Although in a way both the Ch and the Ll in Spanish have been demoted as full letters and their words are featured in the dictionary mixed in with the C and L listings respectively, I of course will honor them here.
There was something satisfying about reciting the alphabet with those three extra mouthfuls for me, and it’s a little sad to see that dictionaries are doing away with giving these two letters their own sections.
But anyway– this post is not about letter demotion, but it is about the letter Ch (Tchay for those of you who may be wondering). And specifically, it is about El Chapulín Colorado.
(And El Chavo del Ocho. And Dr. Chapatín. And my original alter ego, La Chilindrina. But they may come back for another post)
There are some things that I wish Herr Meow can get to experience from the Spanish language and culture before he thinks it’s all stinky and boring and cannot be bothered.
And then there is El Chapulín Colorado, chief and paramount amongst them.
If you’re itching to know what on earth I’m talking about, get thee to a Wikipedia article about him, or to an English-language fansite devoted to him.
If you cannot be bothered to click links (you bad person, you), you should know several things:
- I’m talking about a Mexican TV show,
- Which is about an incredibly clumsy and easily-frightened superhero,
- Whose name means "The Red Grasshopper", kind of a Spanish-language Green Hornet (or possibly, the Green Lantern, whose genesis story is similar to Chapulín’s),
- Whose shield is a heart,
- Who is "more agile than a turtle and stronger than a mouse,"
- Whose "Antenitas de Vinil" (vinyl antennae) detect the enemy’s presence,
- Who saves the day despite his lack of physical strength, wit, etc.,
- And who has delightfully ridiculous secret weapons such as his Chipote Chillon (the " Squeaky Mallet"), his Chicharra Paralizadora (the "Paralyzing Horn") and his "Pastillas de Chiquitolina" ("IttyBittyfication" Pills)
- But whose good heart and true heroism came through in the end, facing the problems head-on and saving the day.
When I was very little, I would go around saying El Chapulín’s main catchphrase, which went like this:
Person in distress: ¡Oh! Y ahora, ¿quién podrá ayudarme?
Chapulín: ¡YO! El Chapulín Colorado!
I’m pretty sure there is even a tape of me repeating it. I wish I knew where it is.
People usually rejoiced when Chapulín first appeared, only to shortly be put off by his milquetoast manner or sheer clumsiness. They would interrupt him and ridicule him and his attempts to assess the situation.
They would clamor for a better superhero. They would roll their eyes. They would put him down some.

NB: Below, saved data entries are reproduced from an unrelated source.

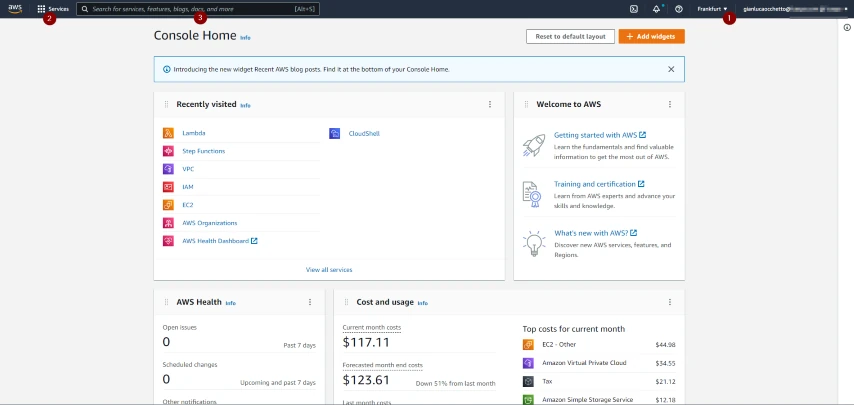Click the AWS logo in header
Viewport: 854px width, 405px height.
[x=16, y=8]
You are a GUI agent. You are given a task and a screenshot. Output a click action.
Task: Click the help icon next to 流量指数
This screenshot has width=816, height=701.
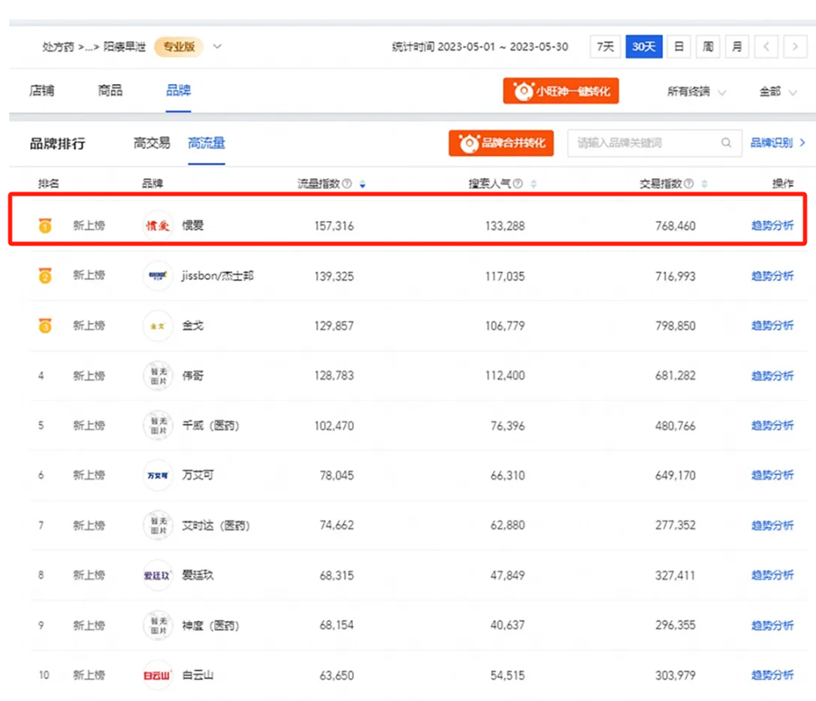point(347,184)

But then Chapulín would do something.
And somehow that doing, that action, would get the ball rolling. Chapulín, through perseverance and a little elbow grease –along with one of his secret weapons– would get the job done.
And sometimes he’d even get a kiss from the girl.
I guess part of the reason why Chapulín is such a beloved figure (specifically in Latin America, but in other places as well) is because he is an Everyman. He has to get things done with little more than his valor and his wits –and a few makeshift toys here and there– but he has to put up with failure and rejection in his face, like many of us do.
But in the end, he can always be counted on. In the end, he comes through for even the most obnoxious and insulting victim. And that is life, everyday: having to do what you must even if you’re stuck with a bunch of thankless people who put you down along the way.
And of course, he was funny.
¡Que viva el Chapulín!
I really loved this post! Thank you for writing about El Chapulín Colorado. I’m sure that our little Herr Meow will have the opportunity to enjoy and laugh and be goofy with Chespirito and all his characters, like you and I did, and just as he does already with the good stuff of “LLegó la A, llegó la A…” Oh, and btw, I do have the tape with your cute two-year-old voice yelling, “¡Yo, el Chapulín Colorado!” Sweet.